__Goal a__. Please output the entries from the line with "Where should I click to: Click the Bring" up to and including the final line of the entries as a JSON list of strings, one string per line, with blank lines left out.

__Excerpt__.
^^^^

As recently last month, Trump tweeted, “Our Justice Department must not let Awan … off the hook.”

Awan, who worked with dozens of House Democrats, most recently worked for Rep. Debbie Wasserman Schultz (D-Fla.) in her former capacity as chairwoman of the DNC.

“Particularly, the Government has found no evidence that your client illegally removed House data from the House network or from House Members’ offices, stole the House Democratic Caucus Server, stole or destroyed House information technology equipment, or improperly accessed or transferred government information, including classified or sensitive information,” prosecutors wrote in the plea agreement, according to the Post.

Awan was fired last year after he and four other staffers were accused of stealing equipment from House members’ offices and committing violations on the House IT network.

He was then arrested on unrelated bank fraud charges while trying to leave the country.

Though Awan pleaded guilty to bank fraud in the plea agreement, the federal prosecutors cleared him of all other charges and did not recommend jail time after the 18-month investigation.

^^^^

__Goal b__. In the excerpt about Awan, rewrite the passage from "He was then" up to and including "the 18-month investigation.", replacing "bank fraud" with "wire fraud".

^^^^

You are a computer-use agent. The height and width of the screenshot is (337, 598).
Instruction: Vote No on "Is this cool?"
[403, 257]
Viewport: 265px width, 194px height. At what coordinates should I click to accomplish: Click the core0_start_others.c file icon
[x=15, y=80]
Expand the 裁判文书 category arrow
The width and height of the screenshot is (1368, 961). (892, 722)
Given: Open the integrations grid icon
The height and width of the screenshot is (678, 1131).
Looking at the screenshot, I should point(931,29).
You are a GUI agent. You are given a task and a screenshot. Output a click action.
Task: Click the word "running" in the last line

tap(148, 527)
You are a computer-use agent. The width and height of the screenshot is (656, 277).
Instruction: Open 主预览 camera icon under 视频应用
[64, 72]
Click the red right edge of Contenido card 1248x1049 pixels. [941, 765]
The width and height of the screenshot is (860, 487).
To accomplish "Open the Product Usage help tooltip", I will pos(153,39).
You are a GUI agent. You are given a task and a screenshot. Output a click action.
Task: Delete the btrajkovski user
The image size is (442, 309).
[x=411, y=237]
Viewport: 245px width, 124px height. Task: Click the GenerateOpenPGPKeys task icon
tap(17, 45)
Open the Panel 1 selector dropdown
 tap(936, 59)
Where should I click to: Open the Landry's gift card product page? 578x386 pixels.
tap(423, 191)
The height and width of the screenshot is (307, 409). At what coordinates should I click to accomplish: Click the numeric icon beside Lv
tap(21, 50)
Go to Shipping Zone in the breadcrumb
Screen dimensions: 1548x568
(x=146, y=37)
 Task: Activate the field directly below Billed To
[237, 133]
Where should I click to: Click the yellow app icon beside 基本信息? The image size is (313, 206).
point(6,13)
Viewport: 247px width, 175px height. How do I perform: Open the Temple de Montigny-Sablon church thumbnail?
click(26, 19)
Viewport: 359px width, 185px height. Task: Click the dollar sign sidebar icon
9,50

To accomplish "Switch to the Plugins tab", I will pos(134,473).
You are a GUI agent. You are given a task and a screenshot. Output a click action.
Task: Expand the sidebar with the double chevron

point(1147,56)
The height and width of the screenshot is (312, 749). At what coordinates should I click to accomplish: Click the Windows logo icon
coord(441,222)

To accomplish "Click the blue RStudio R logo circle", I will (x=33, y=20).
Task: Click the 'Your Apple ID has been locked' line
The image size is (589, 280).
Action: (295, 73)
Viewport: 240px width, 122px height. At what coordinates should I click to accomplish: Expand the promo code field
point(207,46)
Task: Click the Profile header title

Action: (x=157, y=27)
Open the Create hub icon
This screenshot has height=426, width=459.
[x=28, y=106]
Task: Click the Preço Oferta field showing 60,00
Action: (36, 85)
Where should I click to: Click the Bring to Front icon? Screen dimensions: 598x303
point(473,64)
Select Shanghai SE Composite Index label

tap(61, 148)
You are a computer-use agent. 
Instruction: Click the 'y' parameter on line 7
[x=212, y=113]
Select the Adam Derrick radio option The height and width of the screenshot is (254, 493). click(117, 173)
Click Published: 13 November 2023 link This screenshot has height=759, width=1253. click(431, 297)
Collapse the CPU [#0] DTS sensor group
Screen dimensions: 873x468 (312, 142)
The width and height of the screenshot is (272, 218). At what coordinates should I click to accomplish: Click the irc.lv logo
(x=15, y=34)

^^^^

__Worked solution a__.
[
  "Where should I click to: Click the Bring to Front icon? Screen dimensions: 598x303",
  "point(473,64)",
  "Select Shanghai SE Composite Index label",
  "tap(61, 148)",
  "You are a computer-use agent. ",
  "Instruction: Click the 'y' parameter on line 7",
  "[x=212, y=113]",
  "Select the Adam Derrick radio option The height and width of the screenshot is (254, 493). click(117, 173)",
  "Click Published: 13 November 2023 link This screenshot has height=759, width=1253. click(431, 297)",
  "Collapse the CPU [#0] DTS sensor group",
  "Screen dimensions: 873x468 (312, 142)",
  "The width and height of the screenshot is (272, 218). At what coordinates should I click to accomplish: Click the irc.lv logo",
  "(x=15, y=34)"
]

__Worked solution b__.
He was then arrested on unrelated wire fraud charges while trying to leave the country.

Though Awan pleaded guilty to wire fraud in the plea agreement, the federal prosecutors cleared him of all other charges and did not recommend jail time after the 18-month investigation.